The article in the link below presents evidence to link the biblical account of Jonah as a reality. Part of the article says this:

There are at least two species of Mediterranean marine life that are known to be able to swallow a man whole. These are the cachalot and the white shark. Both creatures are known to prowl the Mediterranean and have been known to Mediterranean sailors since antiquity. Aristotle described both species in his 4th-century B.C. Historia Animalium.

As for Jonah’s success in Nineveh, Orientalist Henry Clay Trumbull made a valid point when he wrote, “What better heralding, as a divinely sent messenger to Nineveh, could Jonah have had, than to be thrown up out of the mouth of a great fish, in the presence of witnesses, say on the coast of Phoenicia, where the fish-god [Dagon]was a favorite object of worship? Such an incident would have inevitably aroused the mercurial nature of Oriental observers, so that a multitude would be ready to follow the seemingly new avatar of the fish-god, proclaiming the story of his uprising from the sea, as he went on his mission to the city where the fish-god had its very centre of worship” (H. Clay Trumbull, “Jonah in Nineveh.” Journal of Biblical Literature, Vol. 2, No.1, 1892, p. 56).

Jonah needed only to cause enough of a stir to gain himself admittance to the king who, upon believing Jonah’s message of imminent doom for himself, would have the power to proclaim a citywide day of fasting and penance. According to the biblical narrative that’s exactly what happened (Jonah 3:6-9). So we see that, given the caveat that Jonah was spewed upon the shore by a great fish, Nineveh’s repentance follows from a very logical progression.

The article also points out that Jesus spoke of Jonah’s ordeal as a real historical event.
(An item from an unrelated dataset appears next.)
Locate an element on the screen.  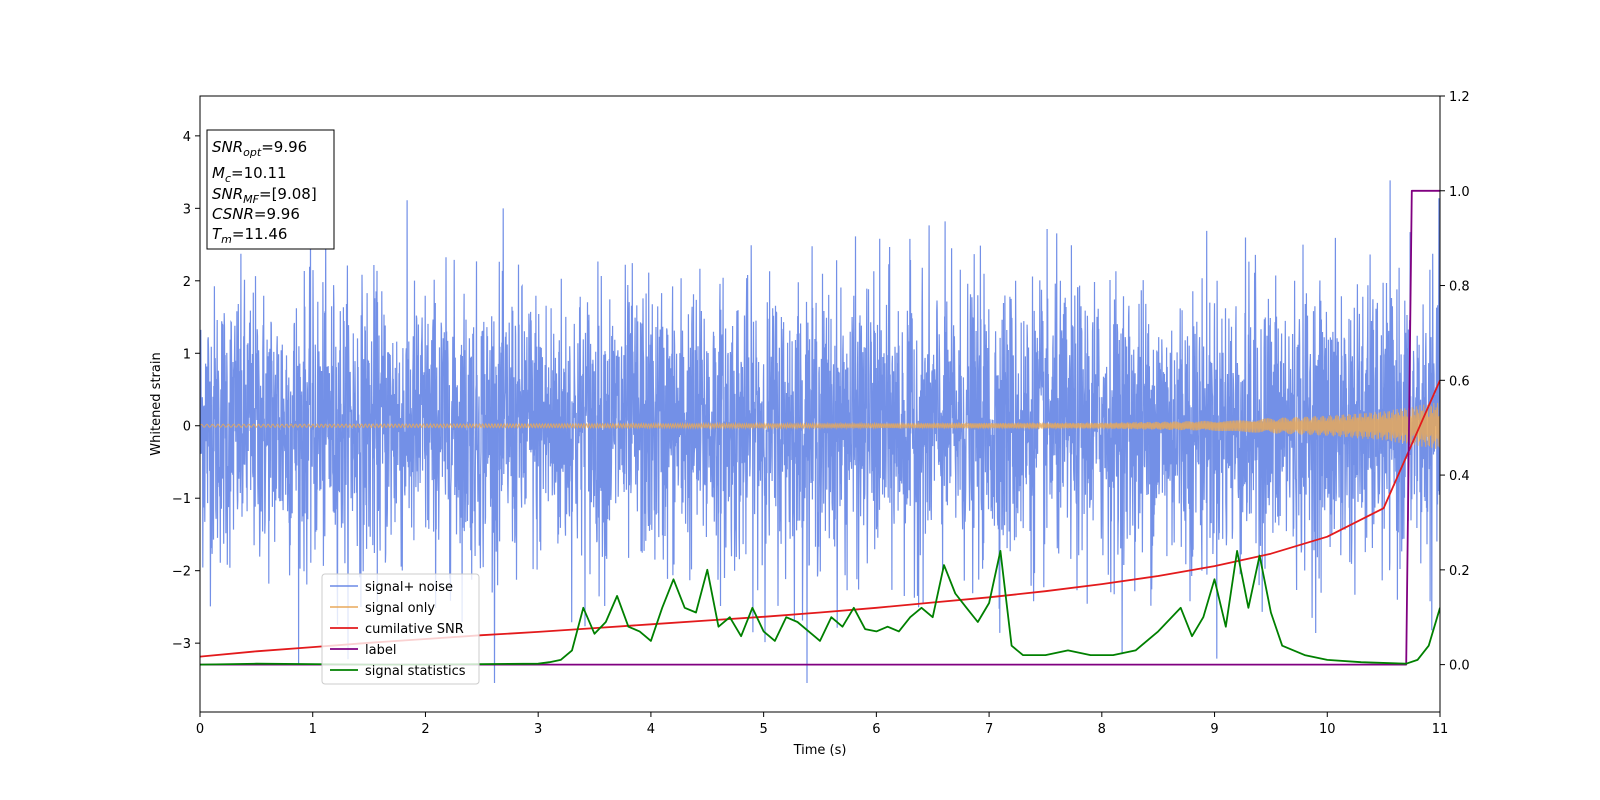
info-line: SNRMF=[9.08] is located at coordinates (264, 196).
He used it as a typological metaphor for His own crucifixion and resurrection, itself a miraculous event. Matthew quoted Jesus as saying, “For just as Jonah was three days and three nights in the belly of the sea creature, so will the Son of Man be three days and three nights in the heart of the earth. The men of Nineveh will stand up with this generation at the judgment, and will condemn it because they repented at the preaching of Jonah; and behold, Someone greater than Jonah is here” (Matthew 12:40-41; cf. Luke 11:29-30, 32).

Source: https://www.gotquestions.org/Jonah-whale.html


There have been cases of whales or big fish actually swallowing someone and the person coming back out. In one case the skin color was changed by the stomach acids.

I remember hearing this from D. James Kennedy (Coral Ridge Presbyterian Church? Ft Lauderdale Fl.?) 20-30 years ago.